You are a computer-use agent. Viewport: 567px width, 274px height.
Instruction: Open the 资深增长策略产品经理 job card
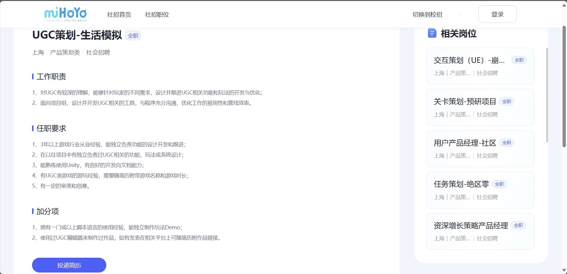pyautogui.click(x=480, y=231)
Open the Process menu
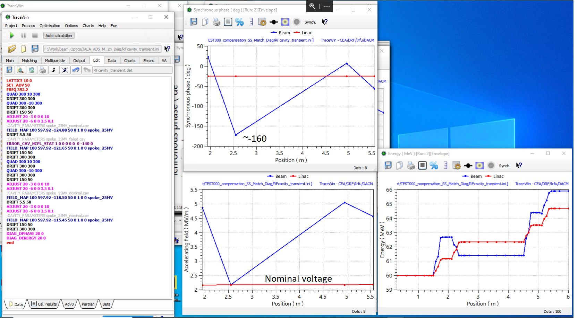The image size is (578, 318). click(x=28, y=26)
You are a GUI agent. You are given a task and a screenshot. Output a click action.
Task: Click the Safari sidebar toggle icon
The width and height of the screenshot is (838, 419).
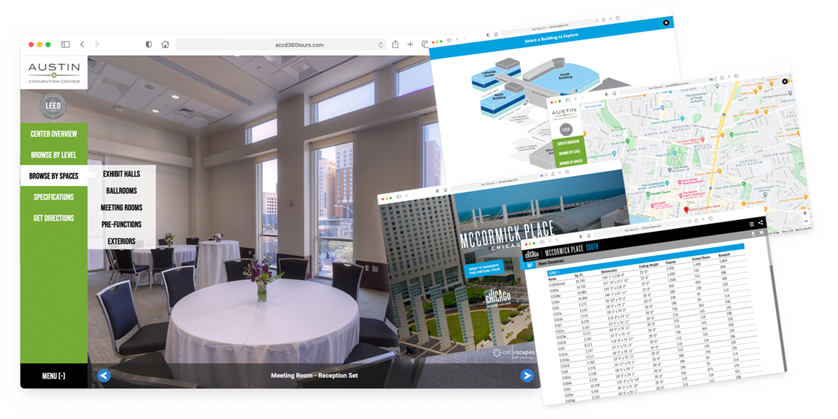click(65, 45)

....................

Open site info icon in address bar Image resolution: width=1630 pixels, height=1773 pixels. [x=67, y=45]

....................

» WHAT YOU HAVE TO DO
How many lines in the entries contain the string "agent"? Give the number only.

» OUTPUT FOR THIS EXERCISE
2